*Problem requirements:*
Copy the data verbatim from the line containing "at (132, 1244)." to the line containing "list-item: 弘君婷 05-26 《宋亚轩：重生归来》 is", including both of those lines.
--- Data for this exercise Enclosed Below ---
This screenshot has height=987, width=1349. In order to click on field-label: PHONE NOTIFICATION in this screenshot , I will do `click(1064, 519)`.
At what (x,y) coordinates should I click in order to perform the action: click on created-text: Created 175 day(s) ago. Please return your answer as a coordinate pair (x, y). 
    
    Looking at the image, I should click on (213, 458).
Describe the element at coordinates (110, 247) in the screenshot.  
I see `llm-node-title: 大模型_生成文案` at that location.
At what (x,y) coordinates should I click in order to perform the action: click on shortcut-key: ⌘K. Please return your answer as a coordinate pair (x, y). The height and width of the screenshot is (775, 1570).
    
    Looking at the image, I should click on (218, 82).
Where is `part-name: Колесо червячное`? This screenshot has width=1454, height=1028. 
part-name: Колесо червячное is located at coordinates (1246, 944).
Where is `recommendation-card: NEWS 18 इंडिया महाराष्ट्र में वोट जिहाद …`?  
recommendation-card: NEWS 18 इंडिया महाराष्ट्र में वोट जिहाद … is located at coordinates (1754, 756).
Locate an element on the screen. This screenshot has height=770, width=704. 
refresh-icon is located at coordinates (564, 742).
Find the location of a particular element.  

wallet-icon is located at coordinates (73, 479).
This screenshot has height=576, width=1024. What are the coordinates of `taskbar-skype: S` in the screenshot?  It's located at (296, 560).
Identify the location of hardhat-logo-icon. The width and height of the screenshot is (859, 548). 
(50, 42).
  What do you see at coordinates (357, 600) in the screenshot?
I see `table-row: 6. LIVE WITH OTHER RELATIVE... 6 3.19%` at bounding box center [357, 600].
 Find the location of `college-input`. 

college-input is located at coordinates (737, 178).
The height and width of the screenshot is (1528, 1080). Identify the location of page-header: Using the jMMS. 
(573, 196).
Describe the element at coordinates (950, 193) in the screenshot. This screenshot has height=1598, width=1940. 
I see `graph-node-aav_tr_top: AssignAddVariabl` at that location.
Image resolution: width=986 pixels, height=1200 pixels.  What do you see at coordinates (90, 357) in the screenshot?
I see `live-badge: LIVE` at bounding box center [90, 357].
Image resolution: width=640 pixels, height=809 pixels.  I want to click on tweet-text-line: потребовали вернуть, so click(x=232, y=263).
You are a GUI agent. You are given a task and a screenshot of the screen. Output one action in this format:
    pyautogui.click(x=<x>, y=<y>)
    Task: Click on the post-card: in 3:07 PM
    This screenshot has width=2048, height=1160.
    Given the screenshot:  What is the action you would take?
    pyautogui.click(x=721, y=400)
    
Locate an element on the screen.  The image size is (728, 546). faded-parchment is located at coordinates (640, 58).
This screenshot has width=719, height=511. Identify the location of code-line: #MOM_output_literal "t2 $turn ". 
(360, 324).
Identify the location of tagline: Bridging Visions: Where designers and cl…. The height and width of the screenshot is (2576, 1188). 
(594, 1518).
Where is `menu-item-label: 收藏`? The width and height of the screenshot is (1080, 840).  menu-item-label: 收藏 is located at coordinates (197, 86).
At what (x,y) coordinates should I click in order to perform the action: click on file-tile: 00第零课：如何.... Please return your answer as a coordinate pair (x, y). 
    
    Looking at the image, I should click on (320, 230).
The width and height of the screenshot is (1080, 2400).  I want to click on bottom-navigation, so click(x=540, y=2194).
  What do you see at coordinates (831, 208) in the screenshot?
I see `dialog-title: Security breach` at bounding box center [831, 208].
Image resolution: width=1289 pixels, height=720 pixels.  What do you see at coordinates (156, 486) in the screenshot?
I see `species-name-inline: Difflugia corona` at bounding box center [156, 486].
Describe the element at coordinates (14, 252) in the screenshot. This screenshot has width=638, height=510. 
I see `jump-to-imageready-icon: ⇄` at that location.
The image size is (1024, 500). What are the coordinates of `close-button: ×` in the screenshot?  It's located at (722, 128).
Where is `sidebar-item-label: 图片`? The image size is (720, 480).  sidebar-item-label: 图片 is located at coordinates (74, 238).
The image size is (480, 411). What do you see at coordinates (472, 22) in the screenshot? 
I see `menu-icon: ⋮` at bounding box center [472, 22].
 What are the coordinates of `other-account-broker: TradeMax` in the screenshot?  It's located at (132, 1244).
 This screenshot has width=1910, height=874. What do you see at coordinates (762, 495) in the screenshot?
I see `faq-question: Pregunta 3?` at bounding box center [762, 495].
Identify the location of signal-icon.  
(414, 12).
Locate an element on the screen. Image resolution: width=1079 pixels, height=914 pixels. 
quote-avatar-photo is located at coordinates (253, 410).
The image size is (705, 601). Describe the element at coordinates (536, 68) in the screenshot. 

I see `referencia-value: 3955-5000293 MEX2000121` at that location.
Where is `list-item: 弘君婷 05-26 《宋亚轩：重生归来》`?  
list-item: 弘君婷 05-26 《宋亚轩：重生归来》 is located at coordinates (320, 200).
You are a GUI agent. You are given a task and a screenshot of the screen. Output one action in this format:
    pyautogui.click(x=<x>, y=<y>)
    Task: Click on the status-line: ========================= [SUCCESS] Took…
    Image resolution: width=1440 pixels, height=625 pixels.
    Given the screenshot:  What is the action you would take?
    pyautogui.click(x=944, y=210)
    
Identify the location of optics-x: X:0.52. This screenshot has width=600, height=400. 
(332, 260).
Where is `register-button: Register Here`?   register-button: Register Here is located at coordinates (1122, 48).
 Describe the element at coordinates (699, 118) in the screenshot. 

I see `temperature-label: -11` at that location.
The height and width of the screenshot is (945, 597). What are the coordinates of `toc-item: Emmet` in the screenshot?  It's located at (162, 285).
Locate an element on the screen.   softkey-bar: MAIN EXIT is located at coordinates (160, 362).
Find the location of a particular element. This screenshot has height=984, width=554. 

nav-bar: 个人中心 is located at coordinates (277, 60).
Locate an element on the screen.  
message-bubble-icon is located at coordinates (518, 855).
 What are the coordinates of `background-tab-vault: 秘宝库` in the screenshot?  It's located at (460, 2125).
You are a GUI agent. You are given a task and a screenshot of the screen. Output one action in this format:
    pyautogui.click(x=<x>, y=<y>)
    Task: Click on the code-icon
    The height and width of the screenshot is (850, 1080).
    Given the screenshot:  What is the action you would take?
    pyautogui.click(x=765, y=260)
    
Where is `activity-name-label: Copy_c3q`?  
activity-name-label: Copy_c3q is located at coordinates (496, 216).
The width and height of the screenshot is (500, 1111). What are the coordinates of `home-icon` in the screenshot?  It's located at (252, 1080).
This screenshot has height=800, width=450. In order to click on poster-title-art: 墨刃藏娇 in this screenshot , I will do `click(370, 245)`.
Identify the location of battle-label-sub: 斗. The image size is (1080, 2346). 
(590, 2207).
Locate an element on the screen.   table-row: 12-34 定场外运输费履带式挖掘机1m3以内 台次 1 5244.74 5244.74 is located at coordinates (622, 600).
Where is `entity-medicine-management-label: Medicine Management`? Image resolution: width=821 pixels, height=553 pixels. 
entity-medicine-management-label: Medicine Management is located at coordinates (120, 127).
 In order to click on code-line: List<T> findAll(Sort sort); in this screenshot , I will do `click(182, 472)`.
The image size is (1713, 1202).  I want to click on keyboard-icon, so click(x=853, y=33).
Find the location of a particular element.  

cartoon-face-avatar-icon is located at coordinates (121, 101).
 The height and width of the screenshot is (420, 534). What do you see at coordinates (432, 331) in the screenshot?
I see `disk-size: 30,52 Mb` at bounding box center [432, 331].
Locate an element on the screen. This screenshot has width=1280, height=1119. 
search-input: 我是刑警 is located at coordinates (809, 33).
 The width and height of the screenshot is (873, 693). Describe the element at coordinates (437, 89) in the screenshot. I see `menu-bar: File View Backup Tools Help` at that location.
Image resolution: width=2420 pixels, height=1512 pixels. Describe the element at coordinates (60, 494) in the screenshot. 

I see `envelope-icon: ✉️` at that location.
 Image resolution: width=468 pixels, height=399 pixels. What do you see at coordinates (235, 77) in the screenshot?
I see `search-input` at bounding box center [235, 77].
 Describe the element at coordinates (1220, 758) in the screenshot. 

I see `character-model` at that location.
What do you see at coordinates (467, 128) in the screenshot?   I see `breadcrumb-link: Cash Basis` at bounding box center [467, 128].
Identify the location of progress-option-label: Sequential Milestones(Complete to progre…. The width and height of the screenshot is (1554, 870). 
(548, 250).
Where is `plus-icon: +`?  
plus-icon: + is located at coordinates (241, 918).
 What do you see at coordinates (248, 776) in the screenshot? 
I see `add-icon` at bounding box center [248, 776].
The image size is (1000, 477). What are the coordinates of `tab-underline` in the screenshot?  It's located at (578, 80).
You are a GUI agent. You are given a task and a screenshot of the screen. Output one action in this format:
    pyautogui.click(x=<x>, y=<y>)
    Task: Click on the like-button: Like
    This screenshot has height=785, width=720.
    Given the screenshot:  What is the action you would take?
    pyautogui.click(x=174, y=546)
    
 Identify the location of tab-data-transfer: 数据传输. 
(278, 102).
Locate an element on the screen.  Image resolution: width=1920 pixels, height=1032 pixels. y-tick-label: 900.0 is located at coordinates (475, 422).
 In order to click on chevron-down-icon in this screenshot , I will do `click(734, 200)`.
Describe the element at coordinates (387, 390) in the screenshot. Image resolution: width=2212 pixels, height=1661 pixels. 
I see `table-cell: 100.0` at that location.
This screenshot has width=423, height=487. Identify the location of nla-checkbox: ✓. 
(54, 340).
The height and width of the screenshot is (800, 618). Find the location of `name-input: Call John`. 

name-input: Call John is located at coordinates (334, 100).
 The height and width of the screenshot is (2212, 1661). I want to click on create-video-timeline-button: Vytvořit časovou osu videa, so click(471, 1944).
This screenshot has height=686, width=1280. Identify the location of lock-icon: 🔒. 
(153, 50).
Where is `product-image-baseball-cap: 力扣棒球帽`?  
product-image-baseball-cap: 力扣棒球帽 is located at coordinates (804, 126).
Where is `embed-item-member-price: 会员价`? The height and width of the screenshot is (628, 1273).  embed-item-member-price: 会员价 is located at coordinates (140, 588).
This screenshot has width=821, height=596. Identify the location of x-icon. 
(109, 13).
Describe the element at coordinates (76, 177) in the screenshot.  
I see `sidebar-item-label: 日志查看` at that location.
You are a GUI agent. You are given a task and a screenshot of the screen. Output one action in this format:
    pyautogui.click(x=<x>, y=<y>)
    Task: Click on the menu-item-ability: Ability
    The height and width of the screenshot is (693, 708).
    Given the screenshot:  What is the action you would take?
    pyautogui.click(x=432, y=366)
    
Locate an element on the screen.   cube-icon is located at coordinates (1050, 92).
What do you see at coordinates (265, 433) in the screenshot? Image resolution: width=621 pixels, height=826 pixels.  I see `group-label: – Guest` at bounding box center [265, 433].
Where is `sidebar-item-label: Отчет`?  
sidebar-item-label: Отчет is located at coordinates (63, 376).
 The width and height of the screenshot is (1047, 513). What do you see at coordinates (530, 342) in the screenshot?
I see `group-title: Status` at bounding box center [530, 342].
--- End of Enclosed Data for this exercise ---
*Expected output:*
 What are the coordinates of `other-account-broker: TradeMax` in the screenshot?  It's located at (132, 1244).
 This screenshot has width=1910, height=874. What do you see at coordinates (762, 495) in the screenshot?
I see `faq-question: Pregunta 3?` at bounding box center [762, 495].
Identify the location of signal-icon.  
(414, 12).
Locate an element on the screen. Image resolution: width=1079 pixels, height=914 pixels. 
quote-avatar-photo is located at coordinates (253, 410).
The image size is (705, 601). Describe the element at coordinates (536, 68) in the screenshot. 

I see `referencia-value: 3955-5000293 MEX2000121` at that location.
Where is `list-item: 弘君婷 05-26 《宋亚轩：重生归来》`?  
list-item: 弘君婷 05-26 《宋亚轩：重生归来》 is located at coordinates (320, 200).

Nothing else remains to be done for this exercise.